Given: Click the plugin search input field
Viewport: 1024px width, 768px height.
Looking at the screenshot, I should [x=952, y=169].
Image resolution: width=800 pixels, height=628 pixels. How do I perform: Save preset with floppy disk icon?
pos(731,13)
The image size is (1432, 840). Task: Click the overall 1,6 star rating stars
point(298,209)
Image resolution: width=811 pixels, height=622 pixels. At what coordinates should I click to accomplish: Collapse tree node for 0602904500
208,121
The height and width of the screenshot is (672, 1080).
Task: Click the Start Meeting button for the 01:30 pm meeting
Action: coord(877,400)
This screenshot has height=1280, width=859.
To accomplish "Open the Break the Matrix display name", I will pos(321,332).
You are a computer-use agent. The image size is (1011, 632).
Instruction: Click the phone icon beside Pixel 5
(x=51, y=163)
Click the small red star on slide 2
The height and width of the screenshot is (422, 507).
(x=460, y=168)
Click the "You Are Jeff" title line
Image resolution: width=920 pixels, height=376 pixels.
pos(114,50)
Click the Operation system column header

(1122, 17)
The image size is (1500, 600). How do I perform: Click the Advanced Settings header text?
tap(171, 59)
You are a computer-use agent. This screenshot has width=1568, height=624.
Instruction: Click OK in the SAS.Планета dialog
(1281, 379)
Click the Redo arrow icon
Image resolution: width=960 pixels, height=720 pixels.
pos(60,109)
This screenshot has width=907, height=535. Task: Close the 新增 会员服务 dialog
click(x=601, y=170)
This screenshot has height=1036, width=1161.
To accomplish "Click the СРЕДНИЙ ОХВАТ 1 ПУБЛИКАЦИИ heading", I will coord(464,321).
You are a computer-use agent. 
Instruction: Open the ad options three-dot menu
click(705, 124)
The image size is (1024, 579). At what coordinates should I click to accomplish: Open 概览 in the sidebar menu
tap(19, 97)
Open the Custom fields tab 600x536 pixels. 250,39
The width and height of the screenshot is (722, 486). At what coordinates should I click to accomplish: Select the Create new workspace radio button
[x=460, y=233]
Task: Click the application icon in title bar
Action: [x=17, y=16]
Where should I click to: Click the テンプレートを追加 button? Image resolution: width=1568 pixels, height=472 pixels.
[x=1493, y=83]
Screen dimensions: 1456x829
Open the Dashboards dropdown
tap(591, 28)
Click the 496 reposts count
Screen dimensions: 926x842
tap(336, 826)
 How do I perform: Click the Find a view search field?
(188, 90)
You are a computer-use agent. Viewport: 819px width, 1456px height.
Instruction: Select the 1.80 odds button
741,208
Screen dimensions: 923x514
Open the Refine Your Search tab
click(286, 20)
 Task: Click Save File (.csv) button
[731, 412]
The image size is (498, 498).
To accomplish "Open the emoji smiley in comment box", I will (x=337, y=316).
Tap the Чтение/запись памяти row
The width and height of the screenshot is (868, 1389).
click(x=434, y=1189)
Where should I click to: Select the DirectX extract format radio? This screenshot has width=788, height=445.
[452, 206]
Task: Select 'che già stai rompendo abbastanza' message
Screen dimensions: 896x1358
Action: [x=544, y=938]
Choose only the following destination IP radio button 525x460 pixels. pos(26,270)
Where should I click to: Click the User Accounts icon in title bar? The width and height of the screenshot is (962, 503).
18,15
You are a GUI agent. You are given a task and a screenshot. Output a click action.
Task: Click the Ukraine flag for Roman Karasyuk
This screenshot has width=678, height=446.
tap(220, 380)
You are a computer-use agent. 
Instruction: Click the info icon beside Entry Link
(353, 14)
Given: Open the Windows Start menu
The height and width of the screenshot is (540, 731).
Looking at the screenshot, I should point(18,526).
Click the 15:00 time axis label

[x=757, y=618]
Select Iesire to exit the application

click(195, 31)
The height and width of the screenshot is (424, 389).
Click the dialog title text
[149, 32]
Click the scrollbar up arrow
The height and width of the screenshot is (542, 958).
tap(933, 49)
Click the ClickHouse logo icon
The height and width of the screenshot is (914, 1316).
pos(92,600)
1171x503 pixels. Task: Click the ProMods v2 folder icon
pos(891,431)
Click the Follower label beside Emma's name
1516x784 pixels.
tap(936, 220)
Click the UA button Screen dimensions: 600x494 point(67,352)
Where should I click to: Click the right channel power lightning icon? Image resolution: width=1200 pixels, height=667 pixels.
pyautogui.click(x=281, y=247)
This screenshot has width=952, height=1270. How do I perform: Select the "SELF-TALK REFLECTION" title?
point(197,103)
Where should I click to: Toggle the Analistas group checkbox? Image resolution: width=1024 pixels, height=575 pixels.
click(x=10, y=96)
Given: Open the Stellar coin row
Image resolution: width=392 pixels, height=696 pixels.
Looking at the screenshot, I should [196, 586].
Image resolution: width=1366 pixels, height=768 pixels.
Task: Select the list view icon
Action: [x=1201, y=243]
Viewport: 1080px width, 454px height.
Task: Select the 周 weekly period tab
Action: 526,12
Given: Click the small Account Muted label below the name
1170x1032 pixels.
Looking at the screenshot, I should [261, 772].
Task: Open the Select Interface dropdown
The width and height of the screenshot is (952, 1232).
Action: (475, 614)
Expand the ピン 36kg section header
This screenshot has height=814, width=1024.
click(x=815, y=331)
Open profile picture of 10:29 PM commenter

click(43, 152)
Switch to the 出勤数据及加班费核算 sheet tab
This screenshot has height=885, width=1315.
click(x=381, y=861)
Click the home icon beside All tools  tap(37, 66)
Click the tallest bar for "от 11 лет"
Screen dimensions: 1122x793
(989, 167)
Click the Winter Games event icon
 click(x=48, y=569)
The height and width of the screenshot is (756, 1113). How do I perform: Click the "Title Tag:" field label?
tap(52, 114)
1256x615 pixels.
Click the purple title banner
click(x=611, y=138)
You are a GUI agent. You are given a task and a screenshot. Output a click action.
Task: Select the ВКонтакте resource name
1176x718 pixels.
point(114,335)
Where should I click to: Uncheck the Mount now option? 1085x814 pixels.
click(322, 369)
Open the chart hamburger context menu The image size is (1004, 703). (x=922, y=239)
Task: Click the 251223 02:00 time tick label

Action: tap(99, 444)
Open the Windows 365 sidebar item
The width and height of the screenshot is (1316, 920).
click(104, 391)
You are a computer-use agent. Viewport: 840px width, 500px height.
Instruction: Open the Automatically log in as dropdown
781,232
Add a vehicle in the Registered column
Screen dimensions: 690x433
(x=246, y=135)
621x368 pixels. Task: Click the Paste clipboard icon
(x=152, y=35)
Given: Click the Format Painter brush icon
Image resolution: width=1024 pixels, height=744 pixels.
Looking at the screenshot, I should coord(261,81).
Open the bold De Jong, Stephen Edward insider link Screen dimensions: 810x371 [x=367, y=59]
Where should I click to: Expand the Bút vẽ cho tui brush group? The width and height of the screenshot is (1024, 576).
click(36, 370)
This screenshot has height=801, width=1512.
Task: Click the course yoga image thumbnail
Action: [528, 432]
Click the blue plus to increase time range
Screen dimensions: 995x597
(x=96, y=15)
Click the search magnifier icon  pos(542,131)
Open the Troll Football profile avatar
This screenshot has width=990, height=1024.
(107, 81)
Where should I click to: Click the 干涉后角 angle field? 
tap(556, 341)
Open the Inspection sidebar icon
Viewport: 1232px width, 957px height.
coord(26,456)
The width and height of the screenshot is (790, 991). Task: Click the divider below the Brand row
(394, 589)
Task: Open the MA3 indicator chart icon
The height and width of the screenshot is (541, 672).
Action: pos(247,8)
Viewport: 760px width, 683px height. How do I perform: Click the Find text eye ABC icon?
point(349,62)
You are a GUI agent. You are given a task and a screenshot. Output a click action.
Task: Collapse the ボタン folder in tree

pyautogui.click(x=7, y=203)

——————————

The task –
Working from the listing above, give it again word for word.

Result of the exercise –
Given: Click the plugin search input field
Viewport: 1024px width, 768px height.
Looking at the screenshot, I should [x=952, y=169].
Image resolution: width=800 pixels, height=628 pixels. How do I perform: Save preset with floppy disk icon?
pos(731,13)
The image size is (1432, 840). Task: Click the overall 1,6 star rating stars
point(298,209)
Image resolution: width=811 pixels, height=622 pixels. At what coordinates should I click to accomplish: Collapse tree node for 0602904500
208,121
The height and width of the screenshot is (672, 1080).
Task: Click the Start Meeting button for the 01:30 pm meeting
Action: coord(877,400)
This screenshot has height=1280, width=859.
To accomplish "Open the Break the Matrix display name", I will pos(321,332).
You are a computer-use agent. The image size is (1011, 632).
Instruction: Click the phone icon beside Pixel 5
(x=51, y=163)
Click the small red star on slide 2
The height and width of the screenshot is (422, 507).
(x=460, y=168)
Click the "You Are Jeff" title line
Image resolution: width=920 pixels, height=376 pixels.
pos(114,50)
Click the Operation system column header

(1122, 17)
The image size is (1500, 600). How do I perform: Click the Advanced Settings header text?
tap(171, 59)
You are a computer-use agent. This screenshot has width=1568, height=624.
Instruction: Click OK in the SAS.Планета dialog
(1281, 379)
Click the Redo arrow icon
Image resolution: width=960 pixels, height=720 pixels.
pos(60,109)
This screenshot has width=907, height=535. Task: Close the 新增 会员服务 dialog
click(x=601, y=170)
This screenshot has height=1036, width=1161.
To accomplish "Click the СРЕДНИЙ ОХВАТ 1 ПУБЛИКАЦИИ heading", I will coord(464,321).
You are a computer-use agent. 
Instruction: Open the ad options three-dot menu
click(705, 124)
The image size is (1024, 579). At what coordinates should I click to accomplish: Open 概览 in the sidebar menu
tap(19, 97)
Open the Custom fields tab 600x536 pixels. 250,39
The width and height of the screenshot is (722, 486). At what coordinates should I click to accomplish: Select the Create new workspace radio button
[x=460, y=233]
Task: Click the application icon in title bar
Action: [x=17, y=16]
Where should I click to: Click the テンプレートを追加 button? Image resolution: width=1568 pixels, height=472 pixels.
[x=1493, y=83]
Screen dimensions: 1456x829
Open the Dashboards dropdown
tap(591, 28)
Click the 496 reposts count
Screen dimensions: 926x842
tap(336, 826)
 How do I perform: Click the Find a view search field?
(188, 90)
You are a computer-use agent. Viewport: 819px width, 1456px height.
Instruction: Select the 1.80 odds button
741,208
Screen dimensions: 923x514
Open the Refine Your Search tab
click(286, 20)
 Task: Click Save File (.csv) button
[731, 412]
The image size is (498, 498).
To accomplish "Open the emoji smiley in comment box", I will (x=337, y=316).
Tap the Чтение/запись памяти row
The width and height of the screenshot is (868, 1389).
click(x=434, y=1189)
Where should I click to: Select the DirectX extract format radio? This screenshot has width=788, height=445.
[452, 206]
Task: Select 'che già stai rompendo abbastanza' message
Screen dimensions: 896x1358
Action: [x=544, y=938]
Choose only the following destination IP radio button 525x460 pixels. pos(26,270)
Where should I click to: Click the User Accounts icon in title bar? The width and height of the screenshot is (962, 503).
18,15
You are a GUI agent. You are given a task and a screenshot. Output a click action.
Task: Click the Ukraine flag for Roman Karasyuk
This screenshot has width=678, height=446.
tap(220, 380)
You are a computer-use agent. 
Instruction: Click the info icon beside Entry Link
(353, 14)
Given: Open the Windows Start menu
The height and width of the screenshot is (540, 731).
Looking at the screenshot, I should point(18,526).
Click the 15:00 time axis label

[x=757, y=618]
Select Iesire to exit the application

click(195, 31)
The height and width of the screenshot is (424, 389).
Click the dialog title text
[149, 32]
Click the scrollbar up arrow
The height and width of the screenshot is (542, 958).
tap(933, 49)
Click the ClickHouse logo icon
The height and width of the screenshot is (914, 1316).
pos(92,600)
1171x503 pixels. Task: Click the ProMods v2 folder icon
pos(891,431)
Click the Follower label beside Emma's name
1516x784 pixels.
tap(936, 220)
Click the UA button Screen dimensions: 600x494 point(67,352)
Where should I click to: Click the right channel power lightning icon? Image resolution: width=1200 pixels, height=667 pixels.
pyautogui.click(x=281, y=247)
This screenshot has width=952, height=1270. How do I perform: Select the "SELF-TALK REFLECTION" title?
point(197,103)
Where should I click to: Toggle the Analistas group checkbox? Image resolution: width=1024 pixels, height=575 pixels.
click(x=10, y=96)
Given: Open the Stellar coin row
Image resolution: width=392 pixels, height=696 pixels.
Looking at the screenshot, I should [196, 586].
Image resolution: width=1366 pixels, height=768 pixels.
Task: Select the list view icon
Action: [x=1201, y=243]
Viewport: 1080px width, 454px height.
Task: Select the 周 weekly period tab
Action: 526,12
Given: Click the small Account Muted label below the name
1170x1032 pixels.
Looking at the screenshot, I should [261, 772].
Task: Open the Select Interface dropdown
The width and height of the screenshot is (952, 1232).
Action: (475, 614)
Expand the ピン 36kg section header
This screenshot has height=814, width=1024.
click(x=815, y=331)
Open profile picture of 10:29 PM commenter

click(43, 152)
Switch to the 出勤数据及加班费核算 sheet tab
This screenshot has height=885, width=1315.
click(x=381, y=861)
Click the home icon beside All tools  tap(37, 66)
Click the tallest bar for "от 11 лет"
Screen dimensions: 1122x793
(989, 167)
Click the Winter Games event icon
 click(x=48, y=569)
The height and width of the screenshot is (756, 1113). How do I perform: Click the "Title Tag:" field label?
tap(52, 114)
1256x615 pixels.
Click the purple title banner
click(x=611, y=138)
You are a GUI agent. You are given a task and a screenshot. Output a click action.
Task: Select the ВКонтакте resource name
1176x718 pixels.
point(114,335)
Where should I click to: Uncheck the Mount now option? 1085x814 pixels.
click(322, 369)
Open the chart hamburger context menu The image size is (1004, 703). (x=922, y=239)
Task: Click the 251223 02:00 time tick label

Action: tap(99, 444)
Open the Windows 365 sidebar item
The width and height of the screenshot is (1316, 920).
click(104, 391)
You are a computer-use agent. Viewport: 840px width, 500px height.
Instruction: Open the Automatically log in as dropdown
781,232
Add a vehicle in the Registered column
Screen dimensions: 690x433
(x=246, y=135)
621x368 pixels. Task: Click the Paste clipboard icon
(x=152, y=35)
Given: Click the Format Painter brush icon
Image resolution: width=1024 pixels, height=744 pixels.
Looking at the screenshot, I should coord(261,81).
Open the bold De Jong, Stephen Edward insider link Screen dimensions: 810x371 [x=367, y=59]
Where should I click to: Expand the Bút vẽ cho tui brush group? The width and height of the screenshot is (1024, 576).
click(36, 370)
This screenshot has height=801, width=1512.
Task: Click the course yoga image thumbnail
Action: [528, 432]
Click the blue plus to increase time range
Screen dimensions: 995x597
(x=96, y=15)
Click the search magnifier icon  pos(542,131)
Open the Troll Football profile avatar
This screenshot has width=990, height=1024.
(107, 81)
Where should I click to: Click the 干涉后角 angle field? 
tap(556, 341)
Open the Inspection sidebar icon
Viewport: 1232px width, 957px height.
coord(26,456)
The width and height of the screenshot is (790, 991). Task: Click the divider below the Brand row
(394, 589)
Task: Open the MA3 indicator chart icon
The height and width of the screenshot is (541, 672).
Action: pos(247,8)
Viewport: 760px width, 683px height. How do I perform: Click the Find text eye ABC icon?
point(349,62)
You are a GUI agent. You are given a task and a screenshot. Output a click action.
Task: Collapse the ボタン folder in tree

pyautogui.click(x=7, y=203)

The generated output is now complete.